2. Speaking of smackdowns, George Selgin provides one to the central banks of the world. He argues central banks by default tend to create financial instability:
The present financial crisis shows how central banks can fuel the financial booms that make severe busts possible. Unfortunately, theoretical discussions of central banking badly neglect its role in fostering financial instability, in part because they ignore its history and political origins.
If you find this topic interesting see his talk last year at the CATO monetary policy conference.

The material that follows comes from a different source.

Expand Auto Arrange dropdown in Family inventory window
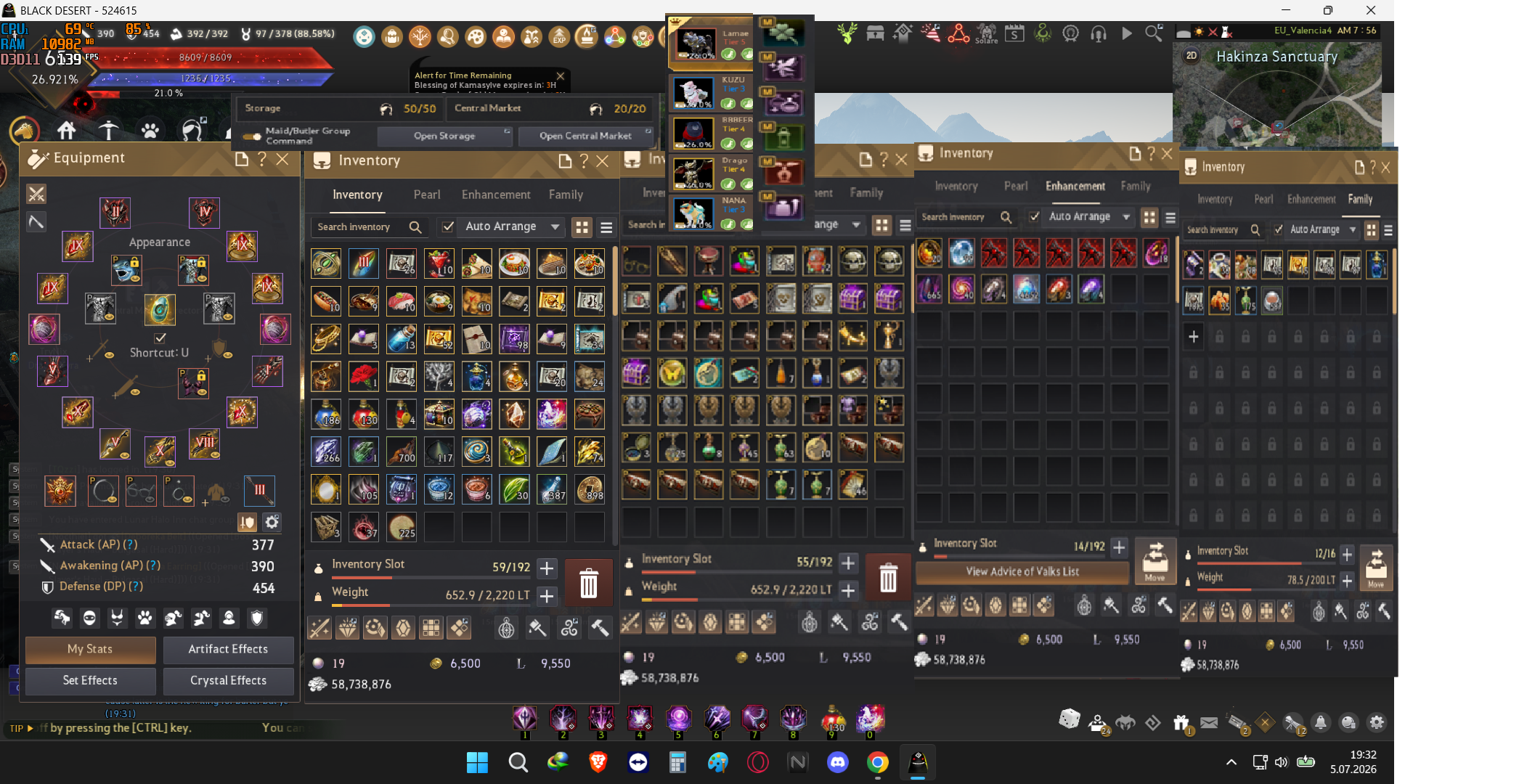 (1353, 229)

3. Further evidence from Marco Del Negro, Gauti Eggertson, Andrea Ferrero, and Nobuhiro Kiyotaki that monetary policy does not run out of ammunition once the policy interest rate hits the lower zero bound:
This paper extends the model in Kiyotaki and Moore (2008) to include nominal wage and price frictions and explicitly incorporates the zero bound on the short-termnominal interest rate. We subject this model to a shock which arguably captures the 2008 US financial crisis. Within this framework we ask: Once interest rate cuts are no longer feasible due to the zero bound, what are the effects of non-standard open market operations in which the government exchanges liquid government liabilities for illiquid private assets? We find that the effect of this non-standard monetary policy can be large at zero nominal interest rates. We show model simulations in which these policy interventions prevented a repeat of the Great Depression in 2008-2009.
The authors conclude, then, that the Fed can have meaningful influence on the economy even when short-term interest rates are at zero percent. If so, then why did not the Fed do more in late 2008 and early 2009 to prevent The Great Nominal Spending Crash?